M. Lecornu et Mme Miralles s’en sont justifiés dans une tribune parue dans le journal Valeurs actuelles, le 5 mai. Ils y reprenaient les éléments de langage en vigueur depuis trente-cinq ans, parlant de deux pays « amis » qui se retrouvent, ayant une « histoire commune » qu’ils sont capables de « regarder en face ». Le choix du média peut être compris comme une tentative de s’adresser à une frange de la population qui considère encore, soixante-dix ans plus tard, que le « Viêt » reste un ennemi.

Mais, au-delà du geste symbolique d’allumer de l’encens sur un monument aux morts vietnamiens, les discours ministériels n’ont pas montré une prise en compte de la spécificité du Vietnam dans la mémoire française de son histoire coloniale. Dans le sien, Mme Miralles a même commis un lapsus en confondant « décolonisation » et « délocalisation », avant de terminer par « Vive la République ! Vive la France ! », ce qui n’a pas été repris par son traducteur vietnamien.

Célébration de la défaite

Est-ce que la célébration de sa défaite aide la France à redonner de la vigueur à la relation bilatérale ? Ou bien est-ce juste une flatterie accordée aux officiels vietnamiens dans l’espoir que Hanoï puisse avoir un rôle dans la stratégie Indo-Pacifique de la France ? Le ministre espère certainement que le Vietnam passe des commandes aux industriels français. Il a voulu tâter le terrain dans la perspective d’une prochaine visite du président de la République à Hanoï, envisagée pour la fin de 2024 ou le début de 2025.
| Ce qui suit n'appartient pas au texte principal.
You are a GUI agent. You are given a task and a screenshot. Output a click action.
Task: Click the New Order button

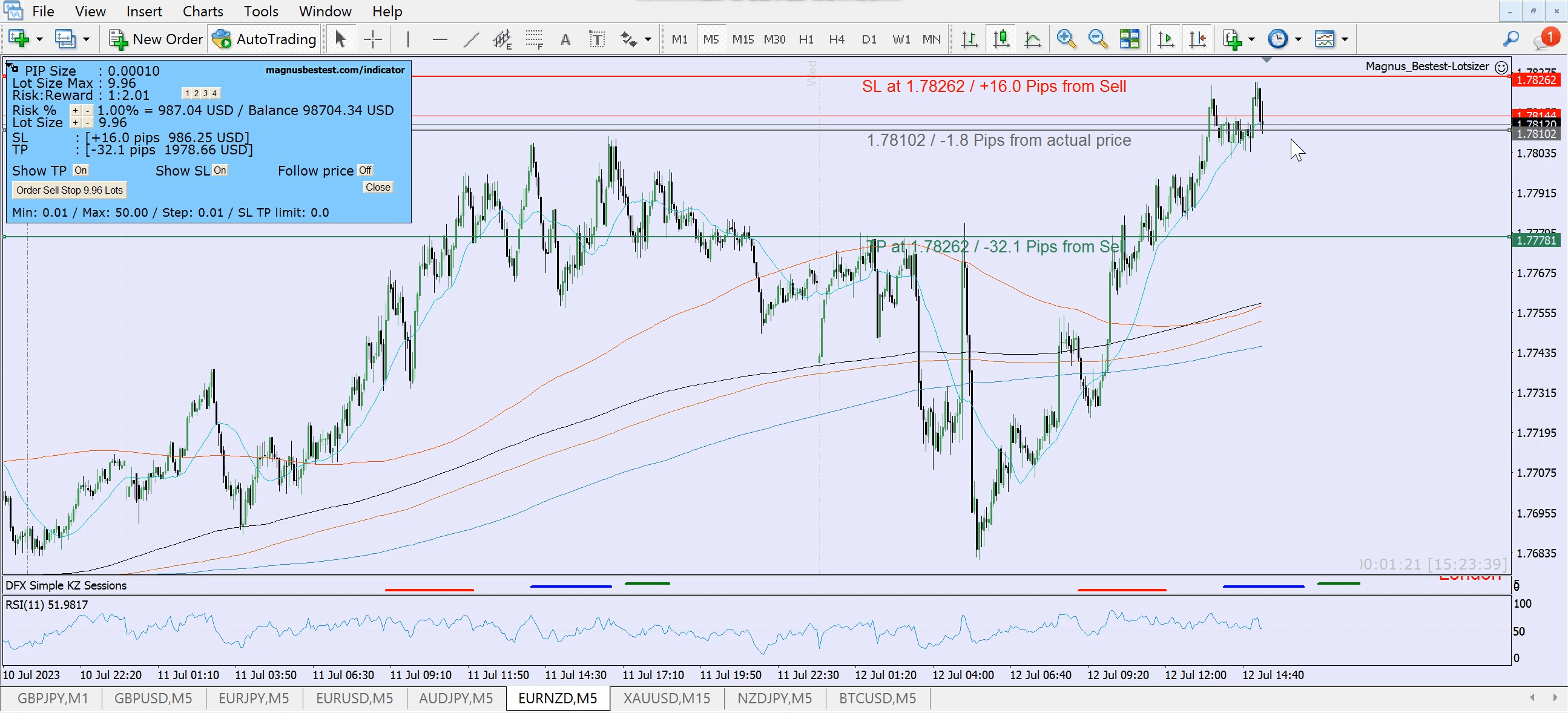click(156, 39)
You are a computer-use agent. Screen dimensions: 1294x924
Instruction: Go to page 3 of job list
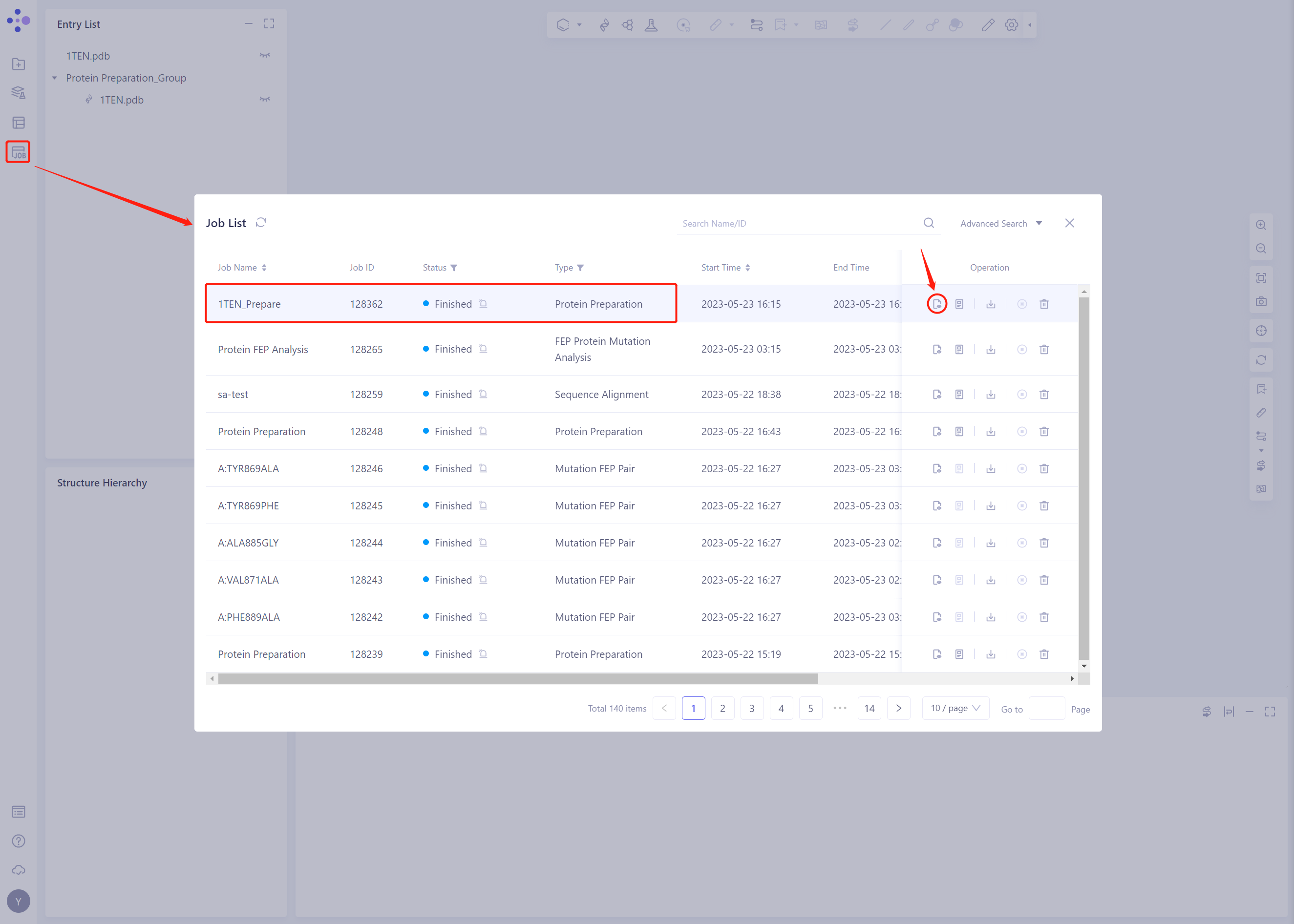(x=752, y=708)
Toutefois, contrairement aux Philippines ou à l’Indonésie, il n’y a pas de discussion pour des contrats majeurs en matière d’équipements de défense entre Paris et Hanoï. Il est donc possible que le geste symbolique du ministère des armées ait été gratuit. Et ce, d’autant que la « réconciliation » franco-vietnamienne a déjà connu plusieurs jalons depuis plus de trente ans et est bien avancée.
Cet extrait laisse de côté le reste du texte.